Dwoje ludzi, Marta i Tomasz, zaczynają się o siebie potykać, nie potrafią już
dzielić się intymnością, a „wszystko skrzypi jak piasek w łańcuchu rowerowym”.
Nawet miłość do Lucynki nie jest w stanie zahamować prujących się więzi
porozumienia:
„Marta i ja, oboje przędliśmy swoje nici tylko w jednym kierunku,
zawsze w stronę Lucynki, która działała jak magnes na opiłki naszych serc. Z
tych nici staraliśmy się upleść jak najmocniejsze sznury; liny, którymi
przywiązywaliśmy łodzie naszych dni do tego małego, ale mocnego mola.” (s.
206)
W prozie Martina Reinera drzemie dojrzały kunszt
literacki.
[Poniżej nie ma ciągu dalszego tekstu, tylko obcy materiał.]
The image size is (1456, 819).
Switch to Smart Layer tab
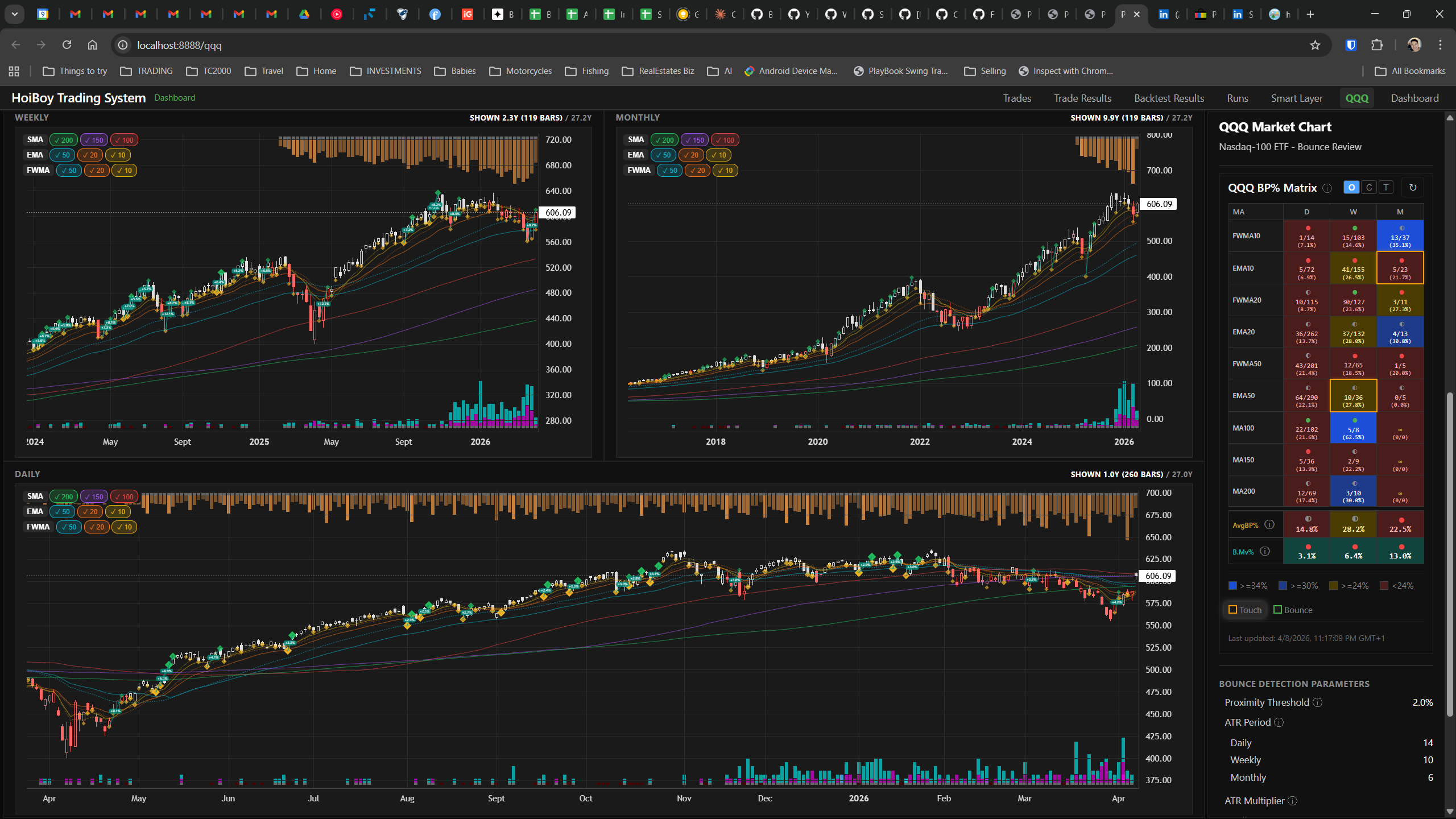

Każde słowo płynące w opowieści wydaje się być przepuszczone prze
tkankę poetyckości, metaforyki, która porusza obrazowością ale i prostotą. „Lucynka,
Macoszka i ja” to opowieść o poszukiwaniu siebie, o odbiciach codzienności,
która dzięki literaturze, spotkaniom z drugim człowiekiem może być kluczem do
zmiany, do spojrzenia horyzontalnego. To po prostu proza, która oplata
czytelnika detalami, językiem i niebanalną historią, pozostawiając zachwyt i
przeświadczenie, że czytało się coś ambitnego i wartościowego. A właśnie tego szukamy w literaturze.
Cyt. Martin Reiner, Lucynka, Macoszka i ja, przeł. Mirosław Śmigielski, wyd. Stara Szkoła, Wołów 2015.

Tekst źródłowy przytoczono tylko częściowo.